== Text ==

The good news is that doing work from overhead places a pre-stretch on this muscle and therefore targets it much more effectively. For evidence of this, find some high-level competitive gymnasts and examine their biceps development and peak. Regardless of overall size, they likely have otherworldly development in this area. The frequency and volume of their overhead pulling (as part of their athletic programming) speaks for itself where the gun show is concerned.

To take things a step further, it’s not just a matter of doing chin-ups. And, in a departure from good training advice, we’ll offer this.

Abandoning good back-dominant form in favor of just pulling with the arms would actually be a smart move if you really want the biceps and brachialis to work hard. Just sayin.

Exercise 2: Dips

Compound exercises create more muscle. Who knew? By including dips in your workout, you’re allowing for a greater overload on the triceps than you normally would in isolation. Plus, you are training your triceps to work in concert with other muscles, which satisfies the performance-trainer sect mentioned in the beginning of this article. The dip, which also can be trained to greater overload using a weighted vest or dipping belt, emphasizes that ever-visible outer head of the triceps.

In order to keep the triceps fully engaged and to minimize the contribution from the pecs, it’s important to keep your body posture as upright as possible and your elbows tight to the body throughout.

Exercise 3: Band-Resisted Curls

If you’re a sucker for biceps curls and need them to be in your program, then upping the octane by attaching some bands to your barbell or dumbbells would be a smart move. The science here is simple: In most weight-bearing exercises, there are different parts to the force curve. The amount of effort your muscles have to go through isn’t equal as you progress through the rep. In conventional curls, the biceps usually have very little work to do in the last 15 to 20 degrees of the movement. The hard part comes from the fully extended arm position until just inside 90 degrees.

Since bands increase in tension as you stretch them — a principle known as linear variable tension — they’re the perfect additives to make the final segment of your curls more stimulating for the arms. Wrap one end of a band around your dumbbells or barbell, and stand on the band creating adequate tension. Next, go to town and curl to oblivion. As an added bonus, feel free to drop the bands off mid-set and burn out with just the weights for a great hybrid set. As an alternative, you also can try dedicated band training with a cool set like the SPRI Exertube Heavy.

===
== Data shown ==

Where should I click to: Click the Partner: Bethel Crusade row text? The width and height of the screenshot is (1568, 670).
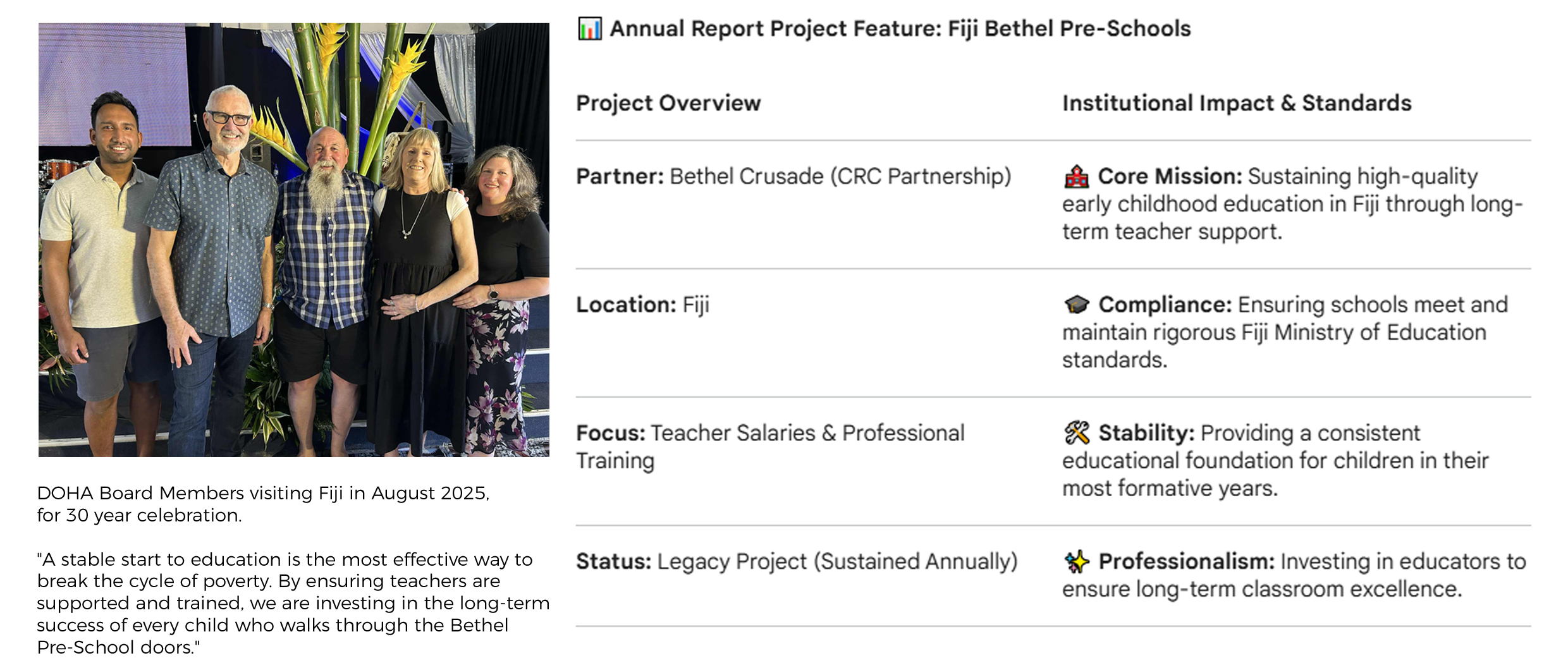(x=793, y=176)
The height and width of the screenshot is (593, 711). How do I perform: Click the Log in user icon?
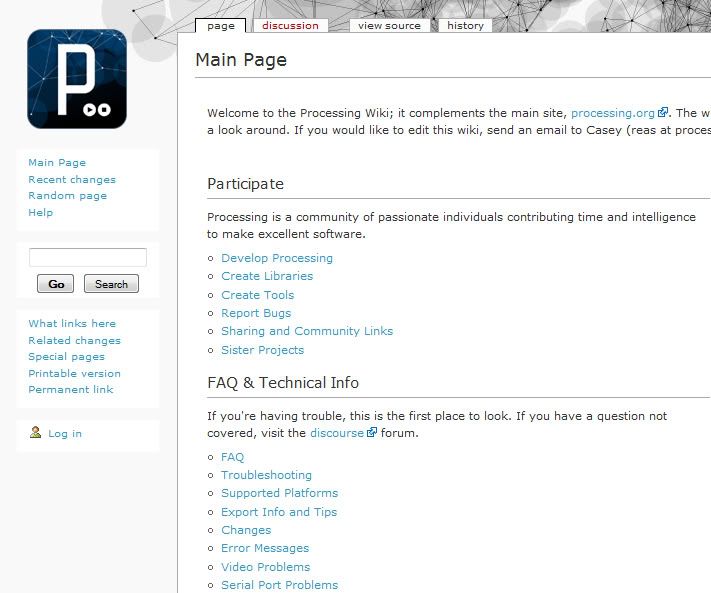36,433
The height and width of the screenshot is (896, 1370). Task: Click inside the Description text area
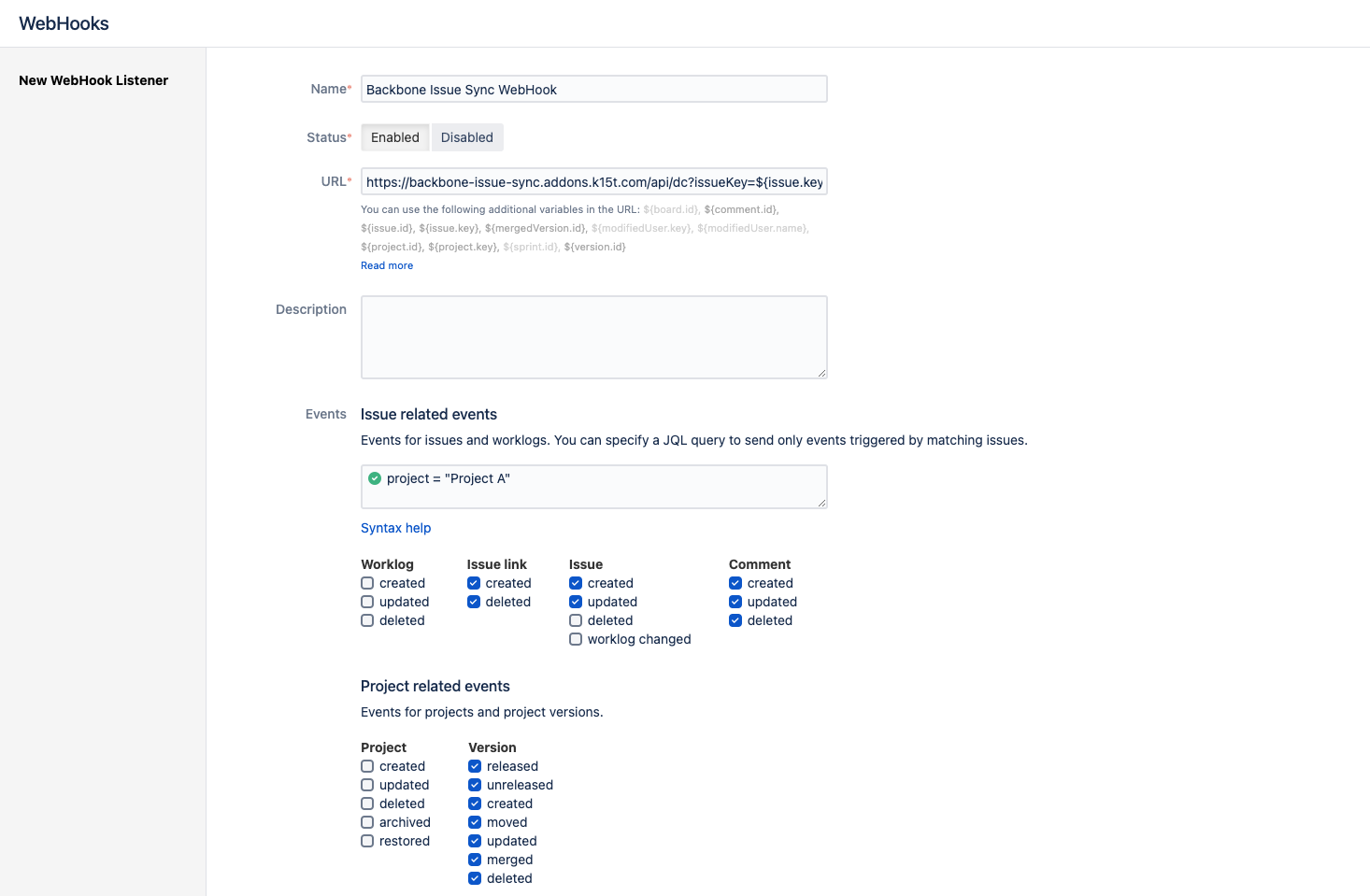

===

* _Tasks to complete_
1. List every piece of equipment the arm-training text names for adding resistance to dips or curls.
2. Continue the arm-training text from where it stops.
The records play no part in what comes next.

* _Written answers_
1.
- Weighted vest
- Dipping belt
- Bands
- Barbell
- Dumbbells
- SPRI Exertube Heavy

2.
Exercise 4: Skullcrusher Plus

Many serious trainers rely upon the conventional skullcrusher — or lying triceps extension — for triceps development. But if you’ve had to deal with elbow stress when doing this movement, understand the biomechanics of the movement rather than sidelining it altogether.

First, using gravity to your advantage can be a good initial step, so put the bench on a slight decline. This will change the force angle a bit and allow your elbows to point back farther naturally rather than pointing directly up or even forward. Second, remember your anatomy: The triceps have three heads. The most elusive of the three for most lifters is the long head, which is most effectively hit — you guessed it — via overhead movements. Take that tip and run with it by adding a “pullover” component to your skullcrushers.

As soon as you get to skull level with the weight on your eccentric phase, reach the weight down toward the floor by flexing at the shoulder joint to move the arms behind the head. You’ll feel a huge stretch in the triceps by doing this. Remember to keep the elbows facing forward; don’t let them flare outward. Once you feel a good stretch, reverse the movement and mimic a soccer throw-in pattern to return to the full extension position.

It’s OK if you use a touch of momentum here, but be careful. You might even consider using a lighter weight than usual. But prepare for your upper arms to be lit all the way up to your armpits.